Axelar Bridge and Secret Network Hack: 'Infinite Mint' Vulnerability Leads to $4.67 Million Loss
On June 19, the blockchain project Axelar officially confirmed a hack of its bridge connecting to the Secret Network protocol. As a result of the attack, the attacker withdrew funds totaling approximately $4.67 million, exploiting a critical vulnerability known as an "infinite mint bug." Notably, the theft went undetected for seven days, highlighting the complexity and stealth of the attack.
Technical Details of the Incident
According to an analysis conducted by Axelar's core developer team, Common Prefix, the vulnerability was discovered in the ICS-20 smart contract operating on the Secret Network side within the Cosmos IBC connection. Under normal conditions, this contract creates "wrapped" versions of assets (saToken), but it did not verify which channel the incoming transaction originated from. This allowed the attacker to falsify deposits and mint tokens without any real collateral.
The attacker acted cunningly: without requiring permission, they launched their own chain with a single validator within the Cosmos ecosystem. From this chain, they sent IBC packets with fake asset denominations, enabling them to mint unbacked tokens on the Secret Network side.
Response and Scale of Damage
After the incident was discovered, the Axelar Emergency Committee immediately disabled the Secret and Secret-SNIP connections to halt further unauthorized transfers. The team is currently coordinating with exchanges and law enforcement agencies to track the stolen funds and facilitate their recovery.
It is important to emphasize that the attack only affected a limited range of coins: saUSDT, saUSDC, saDAI, saWETH, saWBTC, saWBNB, and sawstETH. The core Axelar protocol, other IBC connections, and native assets of the Secret Network remained untouched. This indicates that the vulnerability was localized to a specific contract, not the infrastructure as a whole.

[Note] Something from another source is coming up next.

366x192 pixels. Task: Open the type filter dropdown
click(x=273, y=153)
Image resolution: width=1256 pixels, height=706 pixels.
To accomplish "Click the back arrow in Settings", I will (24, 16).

Market Reaction and Context
Despite such a serious event, the market reacted ambiguously. The price of the Secret token (SCRT) briefly surged nearly 6%, reaching $0.06. After a correction, the asset is trading around $0.058, maintaining a daily gain of about 3%. The market capitalization stands at approximately $20 million. For comparison, at its all-time high in October 2021, SCRT was worth $10.64, which is 99.5% above current levels.
This incident serves as a reminder that even in mature ecosystems like Cosmos, cross-chain bridges remain one of the most vulnerable points of infrastructure. The "infinite mint" vulnerability is a classic example of how insufficient validation of incoming data can lead to catastrophic consequences.
My expert opinion: This attack is further confirmation that smart contract security in bridges requires comprehensive auditing and formal verification. While the Axelar team acted promptly, the fact that the theft went undetected for seven days raises questions about on-chain activity monitoring. Investors should consider that such incidents, although not affecting core protocols, undermine trust in cross-chain solutions and may exert long-term downward pressure on token prices.